Setelah pulang dari markas Roseanne tadi, aku dan Loreen bergegas untuk kembali. Untung saja kami tepat waktu datang ke sini.

Kalau tidak, mungkin kereta ini sudah hilang bersama Violet.

"Cepat naik," ujar Violet singkat. Aku cemberut sesaat, tapi menuruti perintahnya untuk masuk ke dalam kereta.

"Kak Anne," ujar seseorang menepuk punggungku.

Aku berbalik. Stella berdiri di belakangku dengan tampang yang dibuat polos seperti biasa. Dia memakai pakaian bangsawan mewah dan kalung berlian. Wih, colong gak nih?

"Namaku Rose, bukan Anne," ujarku singkat, tak minat sama sekali.

Dia tersenyum manis bagai di setrum lebah–Eh.

"Ah maaf. Kakak mau pergi kemana?" tanyanya, dan aku yakin itu cuma basa basi saja.

"Istana," timpalku singkat.

"Wah, kebetulan sekali. Kami juga mau pergi ke Istana."

Aku mengerutkan kening. Kami?

"Stella!" Aku sontak menoleh ketika sebuah teriakan memanggil nama gadis yang berdiri di depanku saat ini.

"Cepat naik!" teriaknya sekali lagi. Jiaelah Mak, jangan teriak teriak entar keseleo lidahnya.

"Sayang sekali aku ingin berbicara lebih lama denganmu, tapi Ibu sudah menyuruhku untuk menaiki kereta mahal yang ada di seberang sana. Kereta itu yang akan mengantar kami ke Istana." Dia menekankan kata 'mahal' saat mengatakannya.

"Sebagai bangsawan," lanjutnya dengan memberikan senyum miringnya kepadaku.

Terus apa urusannya sama aku, Mbak? Mau sebagai bangsawan, sebagai tamu, atau sebagai gelandangan juga sini gak peduli!

"Kau datang ke sana sebagai bangsawan, dan aku datang ke sana sebagai teman dari Pangeran," balasku penuh penekanan di kata 'teman'.

Aku berbalik, langsung naik ke kereta yang sudah ada Violet di dalamnya.

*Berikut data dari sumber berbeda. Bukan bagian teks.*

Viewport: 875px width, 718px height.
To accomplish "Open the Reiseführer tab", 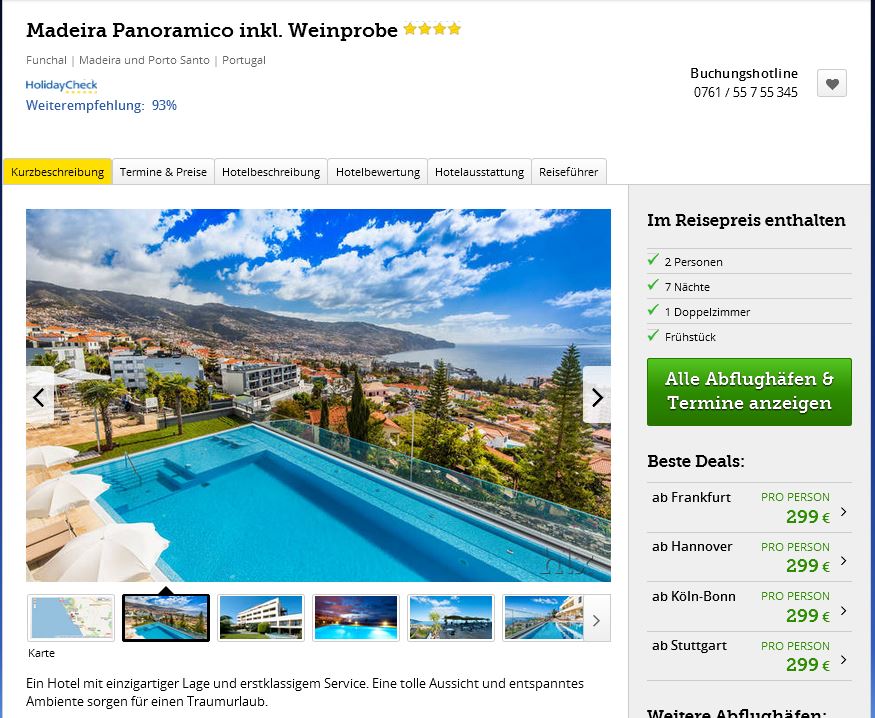I will pos(569,172).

"Jalan Pak!" suruhku kepada pak kusir.

Kereta pun mulai melaju, melewati gerombolan Stella dan kerumunannya.

Aku memamerkan undangan khusus yang diberikan langsung oleh Pangeran Asher kemarin.

Dia tampak marah. Tak biasanya juga dia marah seperti itu. Tapi apa peduliku?

Asal dia tak berbuat ulah padaku, maka aku juga tidak akan berbuat ulah kepadanya. Sebaliknya, jika dia mau main main denganku, silakan saja. Dengan senang hati aku akan menerima permainannya.

*

*

*

Langit berganti warna menjadi merah jingga. Senja datang, dan sebentar lagi langit akan berubah warnanya. Setelah menempuh waktu hampir setengah hari, kereta yang mengantar mereka akhirnya sampai di Istana Kampage.

Mereka bertiga keluar dari kereta masing masing, lalu menunjukkan surat undangan kepada prajurit di luar gerbang.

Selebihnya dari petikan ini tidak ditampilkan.